Saori Nagamine

Personal information
- Full name: Saori Nagamine
- Nickname: Nagami
- Born: 5 July 1993 (age 32) Nagasaki, Japan
- Height: 1.66 m (5 ft 5 in)
- Weight: 60 kg (132 lb)

Sport
- Country: Japan
- Sport: Archery
- Event: Recurve

= Saori Nagamine =

Japanese archer (born 1993)

Saori Nagamine (永峰 沙織, Nagamine Saori) is a Japanese competitive archer. A member of Japan women's archery squad at the 2016 Summer Olympics, Nagamine has collected a career total of three medals (one gold and two bronze) in a major international competition, spanning the World University Championships and the World Cup series.
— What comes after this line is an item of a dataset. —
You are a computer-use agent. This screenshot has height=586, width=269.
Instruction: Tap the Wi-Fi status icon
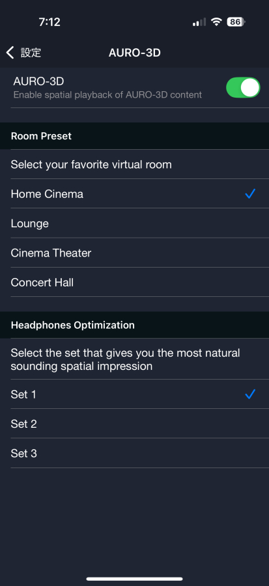click(x=216, y=22)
Nagamine was selected by the Japanese Olympic Committee to compete at the 2016 Summer Olympics in Rio de Janeiro, shooting only in both individual and team recurve tournaments. First, Nagamine discharged 621 points, 14 perfect tens, and 4 bull's eyes to seal the thirty-ninth seed heading to the knockout draw from the classification round, along with the trio's cumulative score of 1,862. Sitting at ninth in the team recurve, Nagamine, along with her compatriots Yuki Hayashi and London 2012 bronze medalist Kaori Kawanaka, took a convincing 6–2 victory over Ukraine in the opening round match, before they challenged the eventual champion South Korea for the quarterfinals, which effected the trio's untimely departure from the tournament at 1–5. In the women's individual recurve, Nagamine could not overcome Brazil's home favorite Ane Marcelle dos Santos from the opening round by the loud applause of her opponent's parochial crowd, abruptly ending her Olympic debut in a 3–7 defeat.